Saturday, even a beautiful early autumn afternoon like this one, wasn’t normally a day of leisure for Brooke. She had a thousand other things to attend to that she knew she was neglecting, including repainting the kitchen of her ground-floor apartment in the converted Victorian red-brick house – but spending time in the garden relaxed her and that was something she needed badly right now.
As she stood up, brushing bits of grass from her bare knees and gazing at the colourful borders, she couldn’t help but let her mind drift back, as it had been doing obsessively of late, to the event a month earlier that was the cause of all her troubles.
Phoebe’s invitation to the fifth wedding anniversary party had seemed a wonderful opportunity to catch up with the sister Brooke was so close to but didn’t get to see often enough. Their schedules seldom allowed it: Brooke was either too busy with her London clients or off in France; or else Phoebe and her husband Marshall were away on one of the frequent exotic vacations with which an investment banker and a Pilates instructor to the celebs could indulge themselves. Skiing in Aspen, snorkelling off Bermuda, high-rolling in whichever of the world’s best hotels and restaurants were currently fashionable with the Serious Money Club. The couple had only recently moved into their latest acquisition, an insanely expensive eight-bedroom mock-Tudor house in Hampstead that Brooke hadn’t seen until the night of the party.

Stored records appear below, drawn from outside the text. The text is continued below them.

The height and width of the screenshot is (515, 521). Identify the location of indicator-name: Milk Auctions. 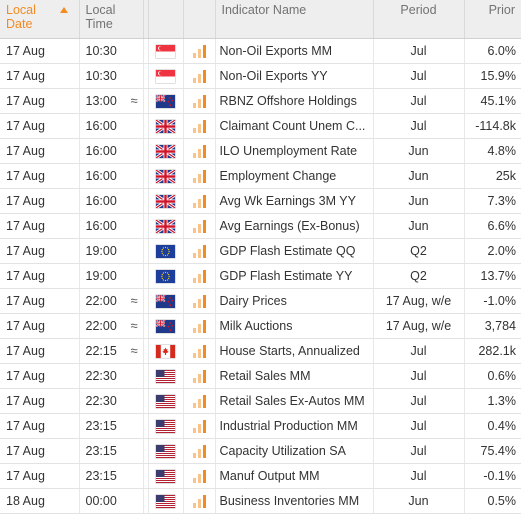
(294, 326). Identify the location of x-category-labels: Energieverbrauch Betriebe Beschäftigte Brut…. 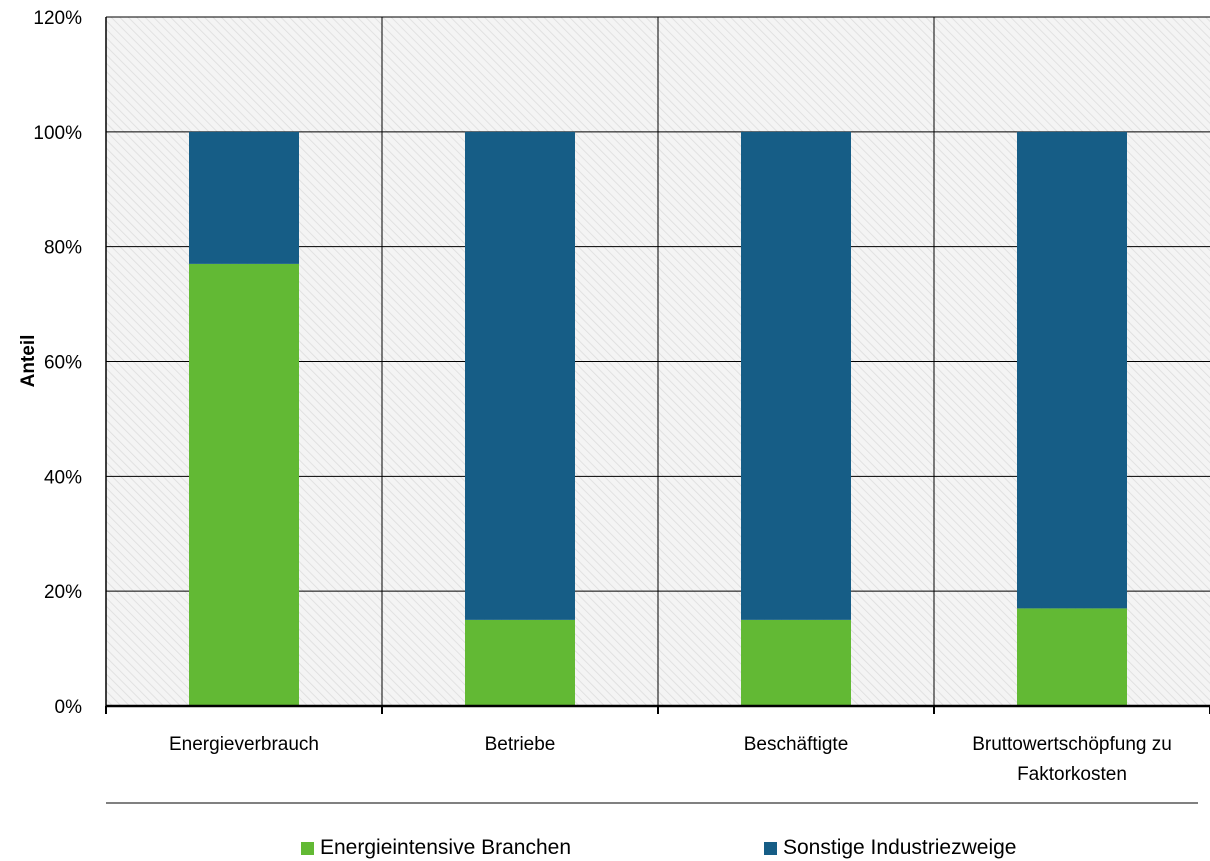
(670, 760).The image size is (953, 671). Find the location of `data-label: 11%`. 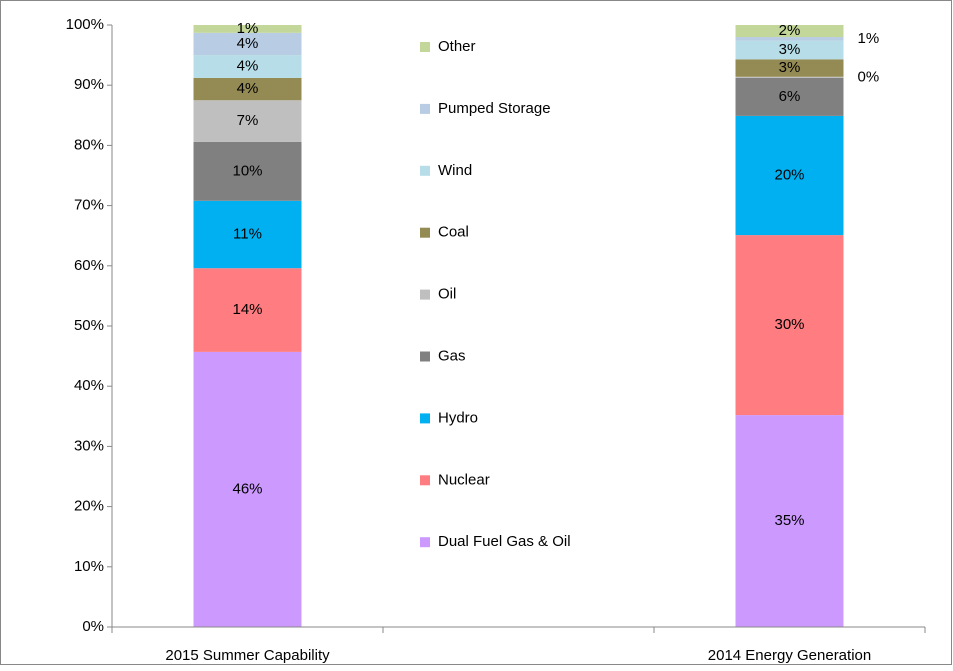

data-label: 11% is located at coordinates (248, 234).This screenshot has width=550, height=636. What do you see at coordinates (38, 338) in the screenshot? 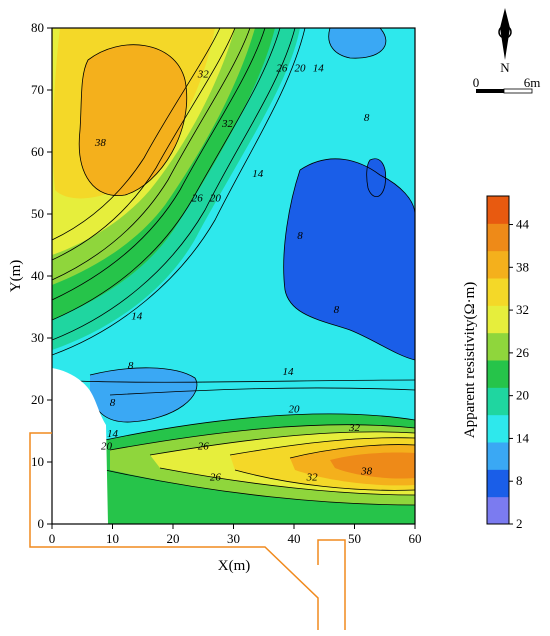
I see `y-tick-label: 30` at bounding box center [38, 338].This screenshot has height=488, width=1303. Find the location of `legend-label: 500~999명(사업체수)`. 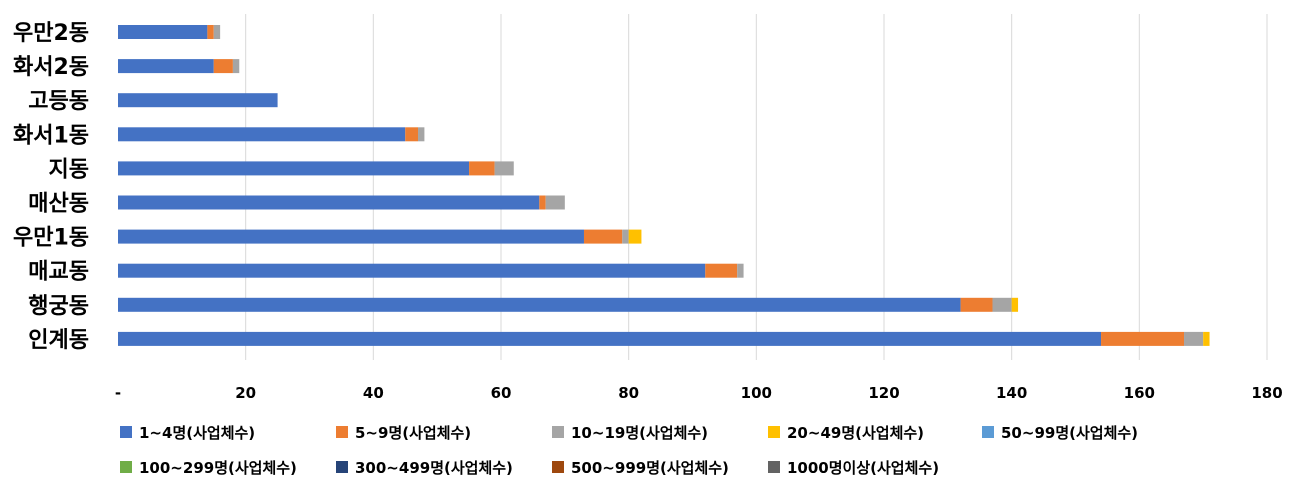

legend-label: 500~999명(사업체수) is located at coordinates (650, 468).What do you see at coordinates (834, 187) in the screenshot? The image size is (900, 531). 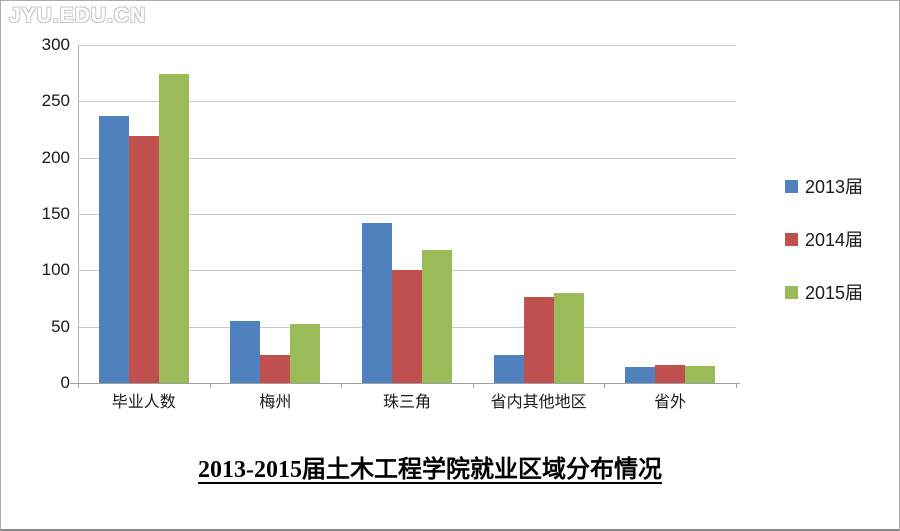 I see `legend-label-2013届: 2013届` at bounding box center [834, 187]. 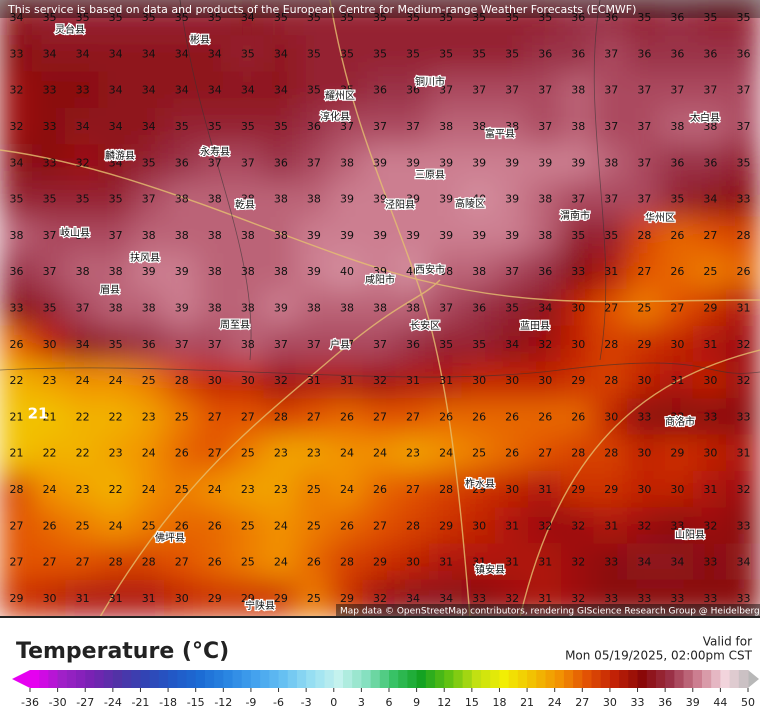 I want to click on place-label: 彬县, so click(x=200, y=40).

And what a party. The huge house was milling. A trad jazz band were playing in the corner of one palatial room, people were dancing, champagne was flowing. If anyone there hadn’t been a stockbroker or a top barrister, a billionaire banker or a PR guru, Brooke must have missed it. All she’d really wanted was to get some time alone with her sister, but Phoebe was taken up with playing the hostess and they’d barely been able to snatch more than a few words by the time the champagne was going to Brooke’s head and she’d headed for the kitchen to get herself a drink of water.
Not surprisingly, the kitchen was gigantic. Miles of exotic hardwood worktop and every conceivable cooking gadget known to man – despite the fact that Phoebe and Marshall ate out almost every night – but finding something as simple as a water glass wasn’t so easy. As Brooke was searching yet another cupboard, she heard the kitchen door open and turned to see Marshall come into the room, smiling at her. He clicked the door shut behind him, closing out the noise of the band and the party buzz. He’d walked up to her and leaned against the worktop, watching her. Standing a little close, she’d thought – but made nothing of it at the time.

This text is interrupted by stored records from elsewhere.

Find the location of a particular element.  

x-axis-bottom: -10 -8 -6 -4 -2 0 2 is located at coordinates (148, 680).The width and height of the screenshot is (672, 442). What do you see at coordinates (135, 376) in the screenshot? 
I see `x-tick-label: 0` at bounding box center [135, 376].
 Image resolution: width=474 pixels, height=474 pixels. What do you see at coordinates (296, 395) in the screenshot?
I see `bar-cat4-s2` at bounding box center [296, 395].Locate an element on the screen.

‘I was just looking for a glass.’
He pointed. ‘In there. Oh, there’s Evian in the fridge,’ he added as she picked out a tumbler and went to fill it at the sink.
‘Great party,’ she’d said, opening the fridge and helping herself to the chilled water. She took a sip, and when she looked back at Marshall he’d moved a little closer. Was that a little odd, or was she just imagining things?
‘I’m so glad you were able to make it,’ he said. ‘It seems so long since we last saw you, Brooke. Keeping busy? Still going over to France to teach at that place – what’s it called?’
‘Le Val.’ She nodded. ‘More often than ever.’
Marshall’s smile had wavered a little then. ‘I suppose you’re still seeing that soldier fellow?’
‘Ben’s not exactly a soldier.’
‘Anyway, it’s good to see you again, Brooke,’ he’d said. ‘Tonight wouldn’t have been the same without you.’
‘Don’t be silly. Tonight is all about you and Phoebe. I’m really happy for you both.’